The Catholic Church fights attempts at population control using artificial means. With the belief that human life is sacred, any attempt to deny its emergence or kill its presence becomes a major no-no. Artificial birth control, therefore, is considered as anti-life as abortion. Many will not see it that way, and many do not. Many can more readily connect abortion to murder but cannot see the use of condoms the same way. However, it is not the theology of the Catholic Church that I wish to defend or question. It is the attempt of the most insidious forces to lay the blame for poverty on the victims instead of on the perpetrators.

Poverty is present in many levels, from local to global. In many of these cases, population has obviously nothing to do with it. In some, it is intimately connected to natural conditions like extreme and extended drought; in others, by aridity of the land which denies productivity. In most cases, though, it is entirely man-made. Even people from areas that are adversely affected by climate or land conditions can be easily helped by those who are not. Poverty is born from exploitation and later aggravated by sheer apathy toward the suffering of others. To repeat, poverty is not caused by population but by exploitation. This must be our only understanding of poverty, this must be the mantra of all those who wish to eliminate poverty.

In another forum, I can make my stand on the sanctity of life from my own understanding and from insights derived from experience, observation and reflection. I cannot discuss from the viewpoint of the Catholic Church because I simply have had no interaction with experts there. And, truth to tell, my own convictions which have evolved throughout my life ground me firmly enough to stay my course yet respect the contrasting opinions of others.

Population control is being diverted to the level of religion because divergent or opposing views justify secular or state actions and policies. Using the dictum of the separation of the church and the state, national or local governments promote their policies on population control and often effectively sideline religious opposition. But when the issue of poverty is predicated on social justice, when the guilty cannot escape accountability by blaming victims for their inherited suffering, even the sanctity of life can be defended in the most secular of ways.

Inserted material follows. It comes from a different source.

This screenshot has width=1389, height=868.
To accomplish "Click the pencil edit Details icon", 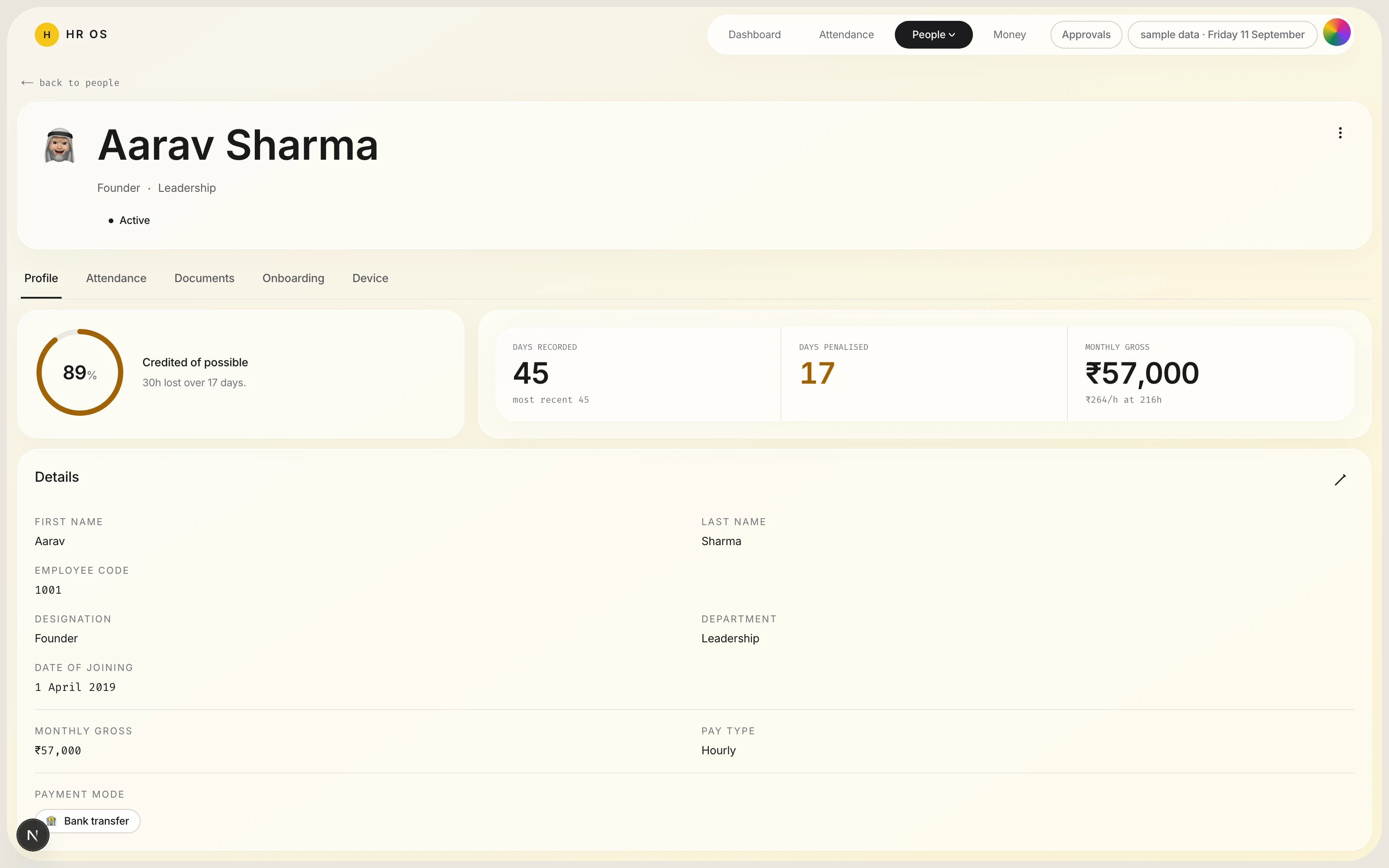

In gist, people who have impoverished Filipinos cannot get away with just giving us condoms to address the poverty they themselves have helped to cause. They must accept their accountability and compensate us accordingly. As much as they exploited us in the past, they can extend concern, resources and technology to reverse and terminate a horrible historical anomaly. At the very least, they cannot extend that exploitation and aggravate the perversion by blaming the poor for their poverty. At the very least, our leaders must not allow them to do so.